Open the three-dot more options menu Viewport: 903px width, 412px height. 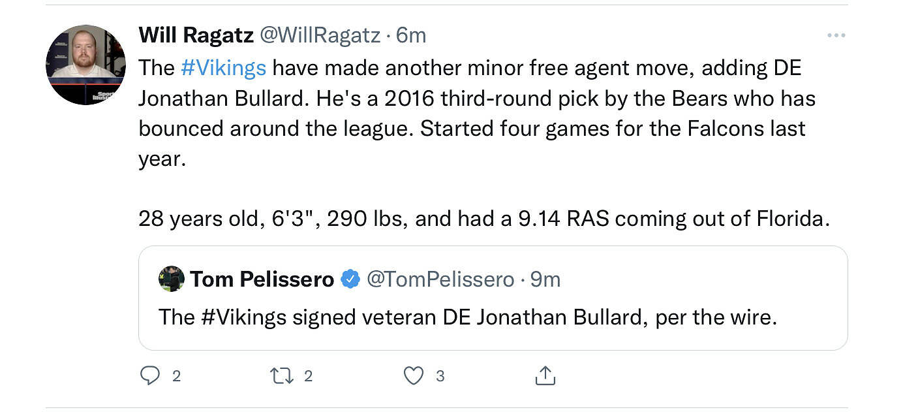coord(836,35)
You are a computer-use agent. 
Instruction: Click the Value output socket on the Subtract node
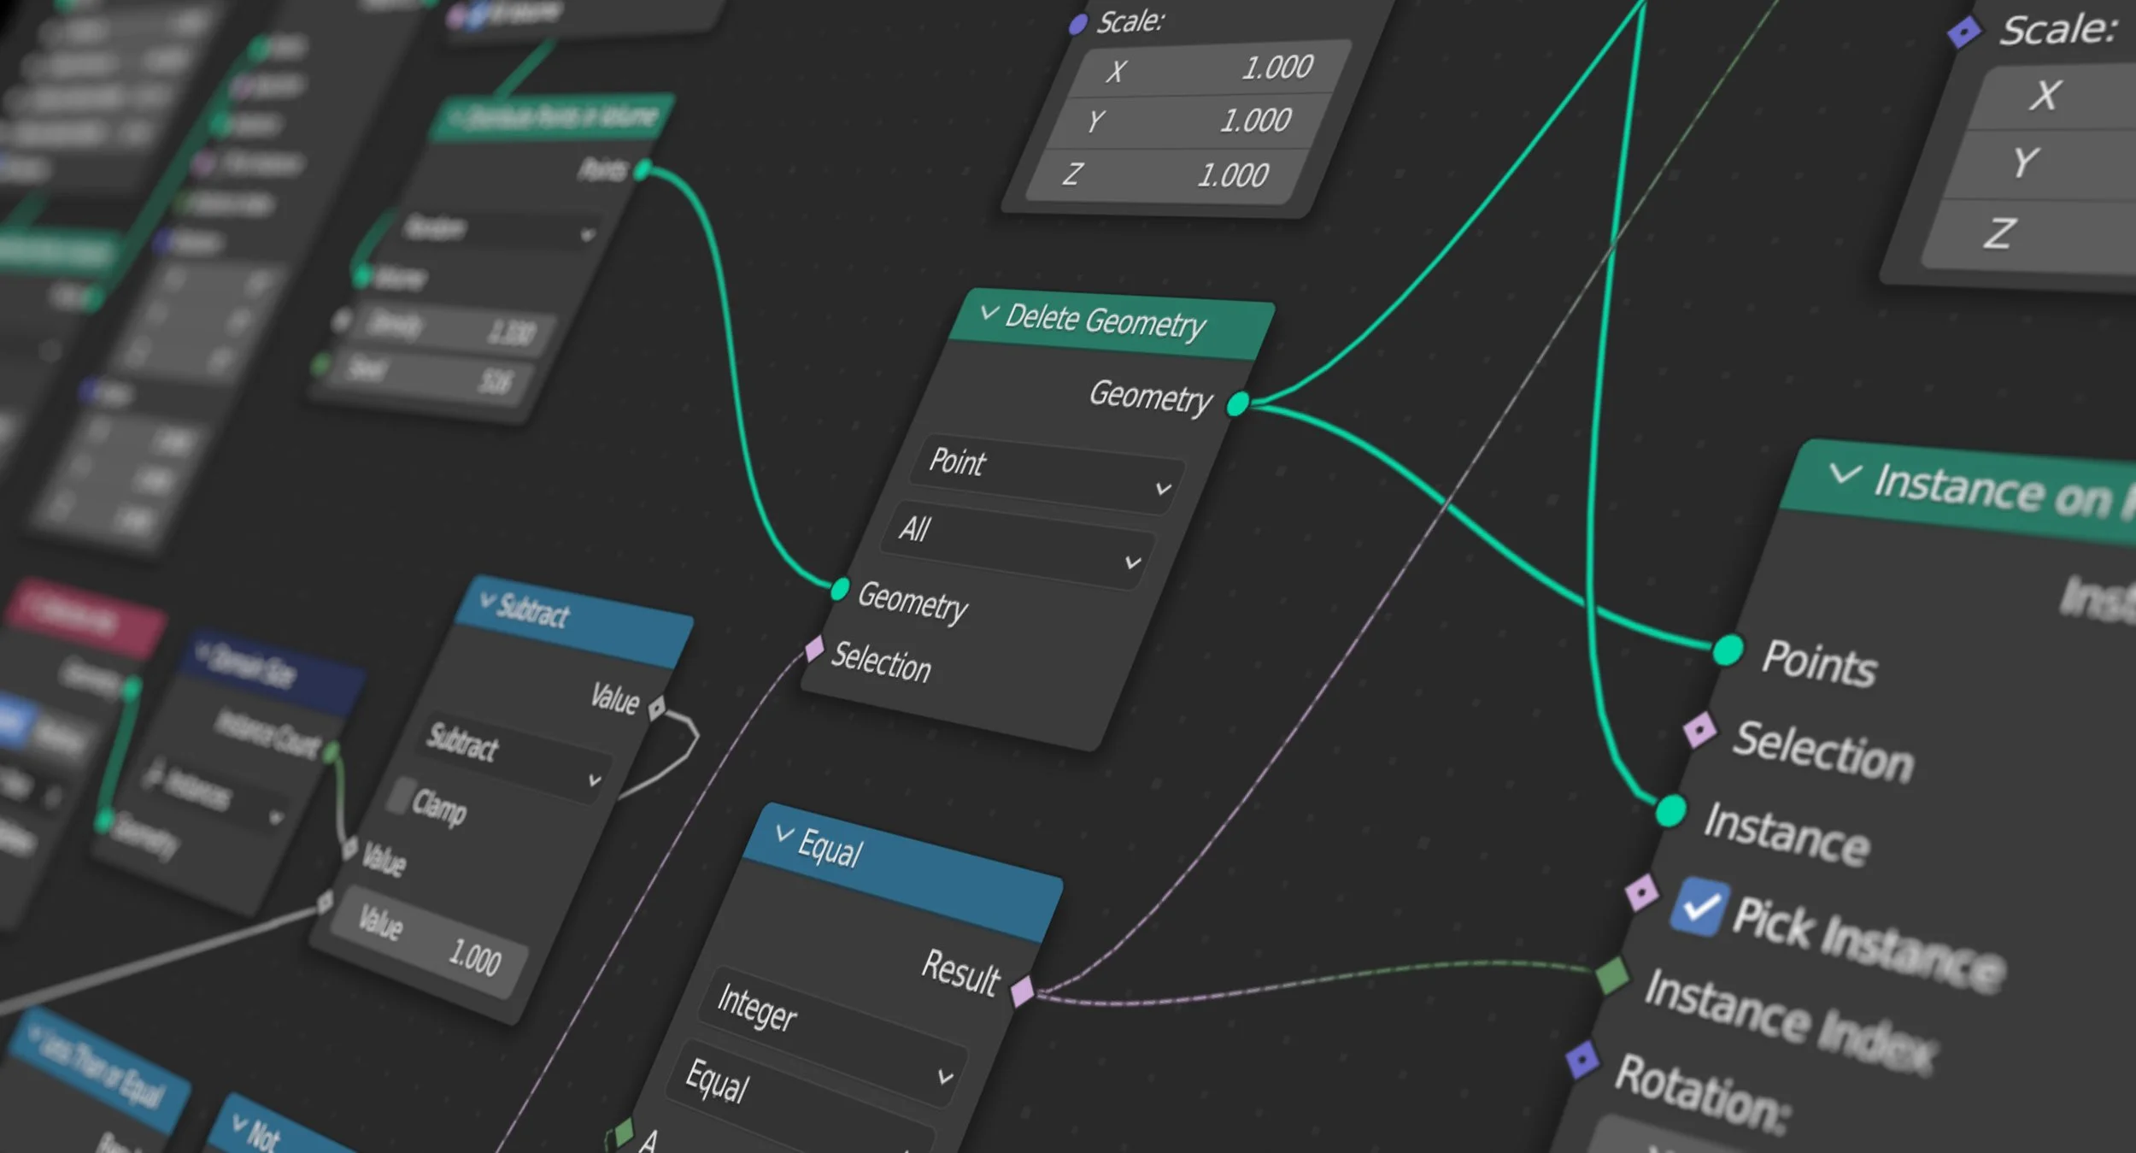pyautogui.click(x=658, y=706)
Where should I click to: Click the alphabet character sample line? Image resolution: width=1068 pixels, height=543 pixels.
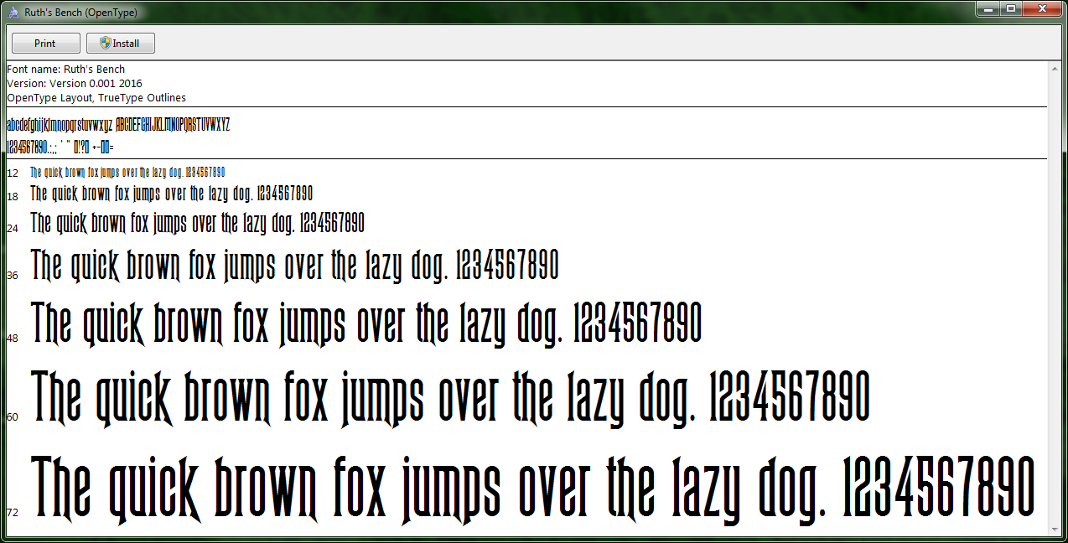point(117,126)
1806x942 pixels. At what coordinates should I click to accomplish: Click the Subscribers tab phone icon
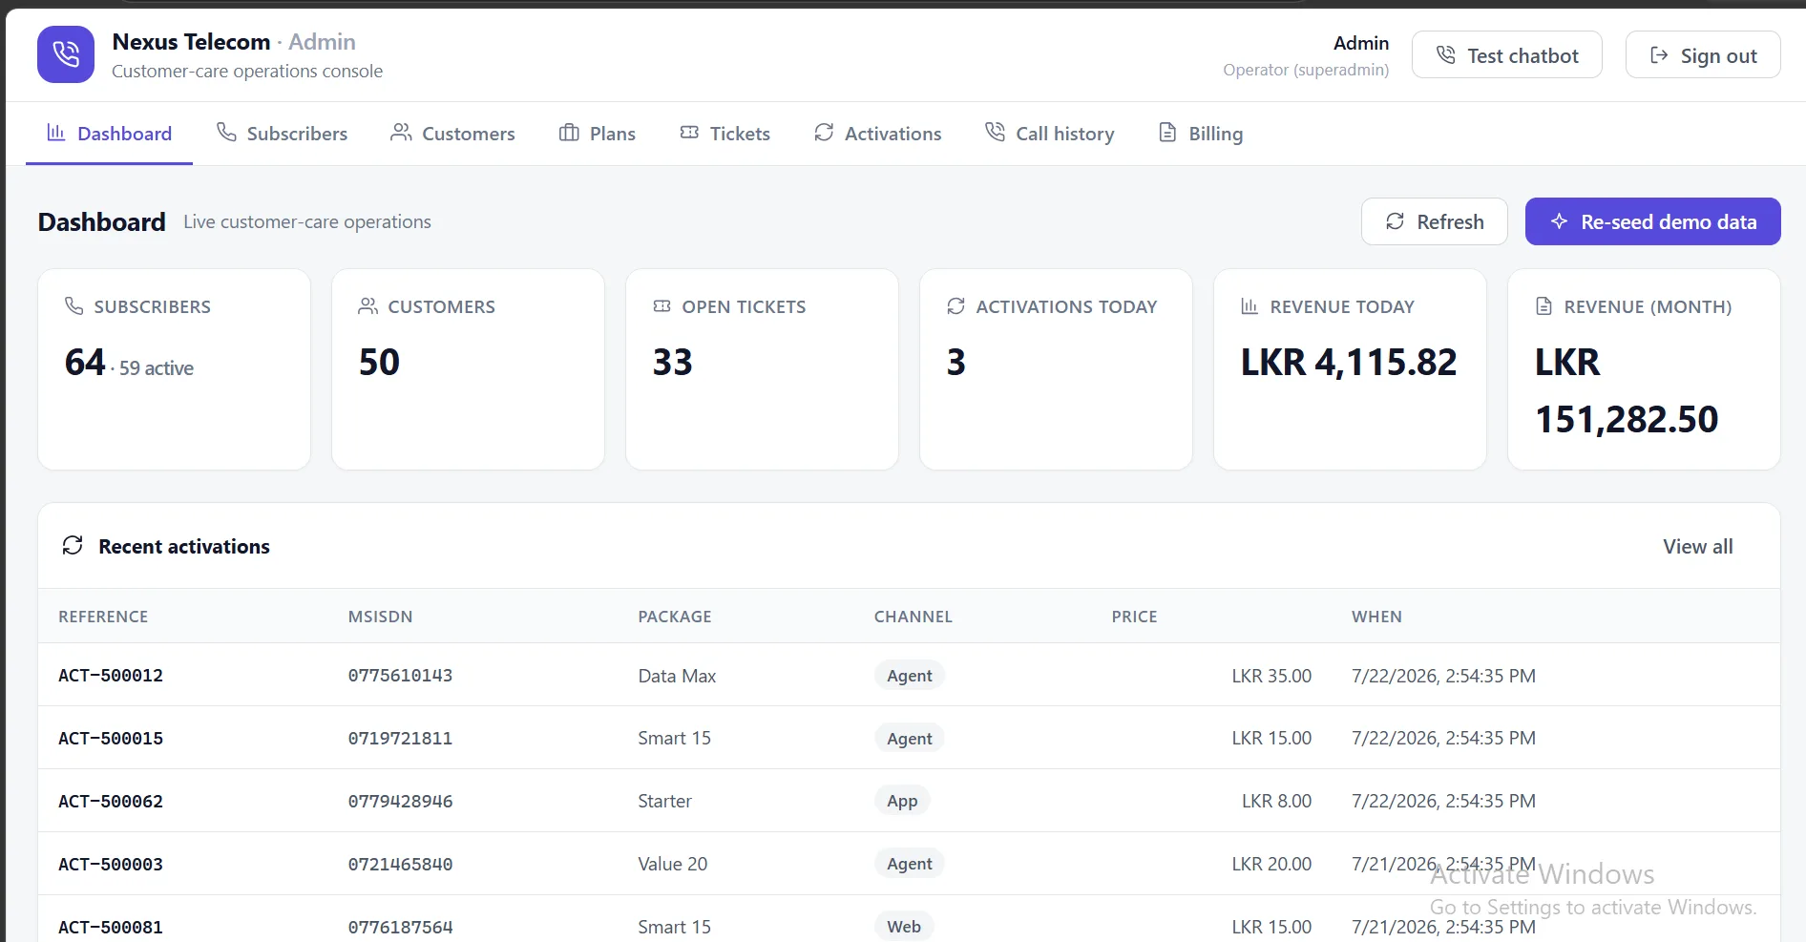(226, 133)
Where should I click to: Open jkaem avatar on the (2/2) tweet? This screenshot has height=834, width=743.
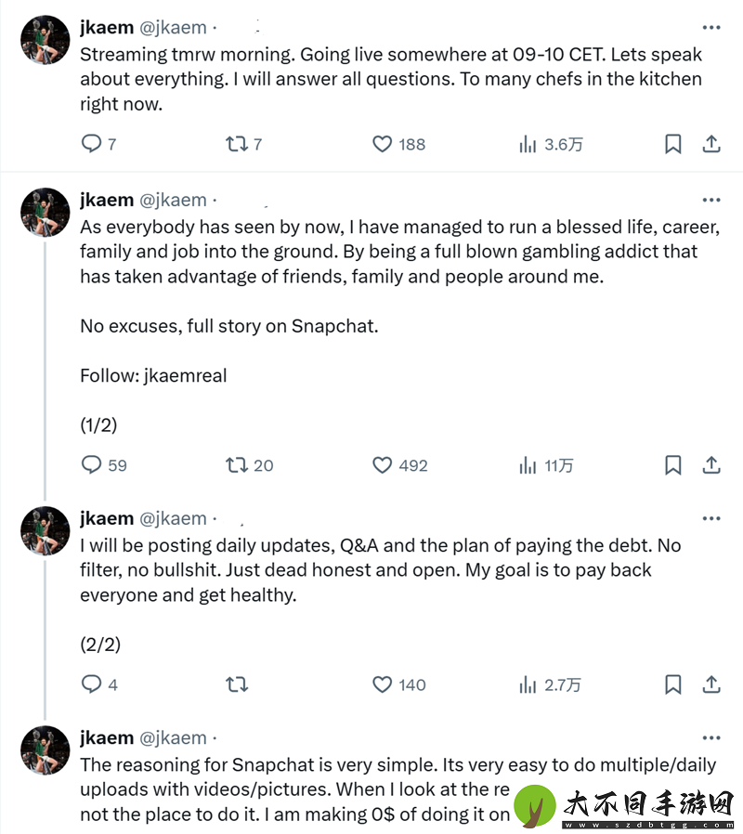(46, 531)
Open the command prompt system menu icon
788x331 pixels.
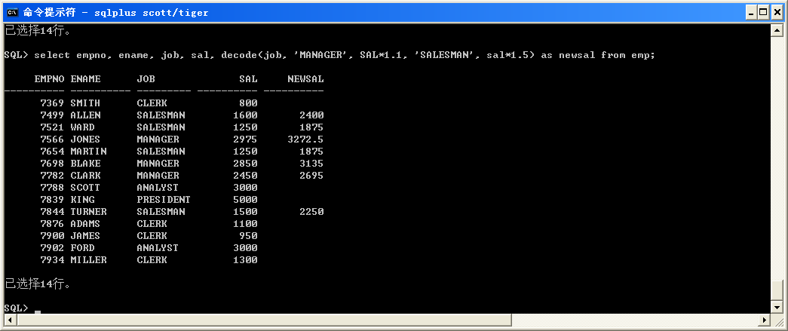tap(11, 12)
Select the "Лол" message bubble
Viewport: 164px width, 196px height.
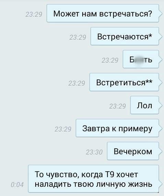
- - - - -
**PROBLEM TO SOLVE:** Copy the records from the line with "1806x942 pixels. At" through the end of the records, leaving out the pictures.

**ANSWER TO THIS PROBLEM:**
1806x942 pixels. At what coordinates should I click to accomplish: Click the Subscribers tab phone icon
(226, 133)
Where should I click to: Open jkaem avatar on the (2/2) tweet? This screenshot has height=834, width=743.
(46, 531)
Open the command prompt system menu icon
788x331 pixels.
tap(11, 12)
Select the "Лол" message bubble
Viewport: 164px width, 196px height.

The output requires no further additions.